'Over 100' subpoenas issued as Cuomo targets unlicensed agents

The New York attorney general says he will cooperate with AGs in other states to 'shed light on a process that has been perverted'. The wave of subpoenas includes 49 investment firms who allegedly paid unlicensed placement agents for securing public pension capital.

New York attorney general Andrew Cuomo has issued more than 100 subpoenas to investment firms and placement agents in a hunt for evidence of illegal brokering of public pension capital.

A statement from the attorney general's office did not specify which firms had been issued subpoenas. But it noted that they had gone to “53 unlicensed agents and 49 investment firms that paid them”.

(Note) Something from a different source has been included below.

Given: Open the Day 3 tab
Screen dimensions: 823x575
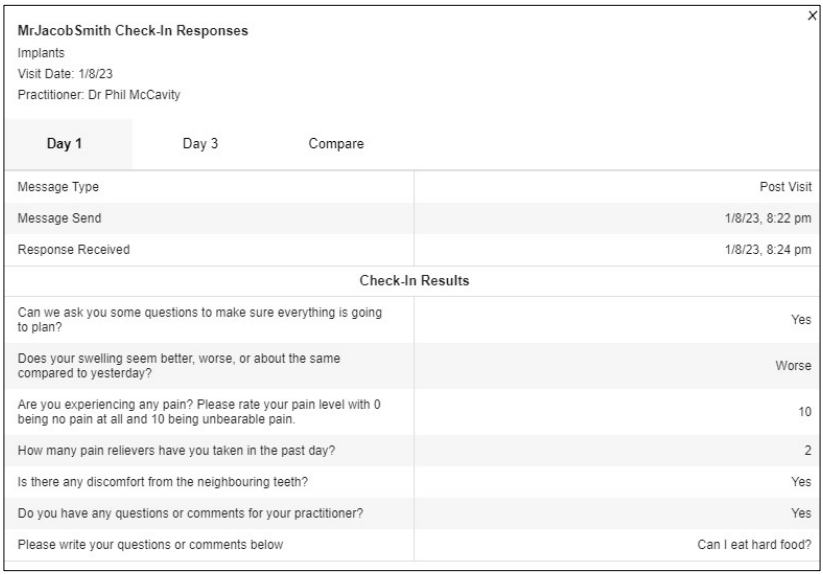Looking at the screenshot, I should coord(200,144).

The dramatic broadening of Cuomo's investigation into allegedly corrupt practices in the New York public pension system comes a day after the arrest of Saul Meyer, the well known founder of Dallas-based Aldus Equity, a private equity advisory firm that had economic ties to Henry Morris, an indicted political operative at the center of the scandal.

The New York Times reported that among the placement agents issued subpoenas are Wetherly Capital Group and Gold Bridge Capital, both based in California.

The attorney general's office said it was attempting to discover a number of things about the way the investment firms and the allegedly unlicensed agents had interacted, including: “Which firms used which unlicensed agents, why, and in what manner; What fees unlicensed agents were paid, and for what services, if any; How the firm came to retain the unlicensed agent; Whether the firms did any due diligence about the unlicensed agents; and [w]hether payments to unlicensed agents were disclosed to the pension fund.”

Cuomo's office claims that it has concluded that 40 percent to 50 percent that brokered the business of New York state public pensions since 2003 were unlicensed. It says that except in certain cases it is illegal for agents to broker this business without being registered as securities broker-dealers.

In related news, Cuomo issued this statement regarding the expanding probe into public pension placement activities: “I just held a briefing with 100 individuals from 36 Attorneys General's Offices to discuss findings of our ongoing pension fund investigation. We decided to create a multi-state task force to explore pension fund abuse so states can share vital information to prosecute wrongdoing and facilitate nationwide reform. The task force will allow us to have a unified, efficient method for gathering information as we fight to combat corruption and restore transparency and integrity to public pension funds.”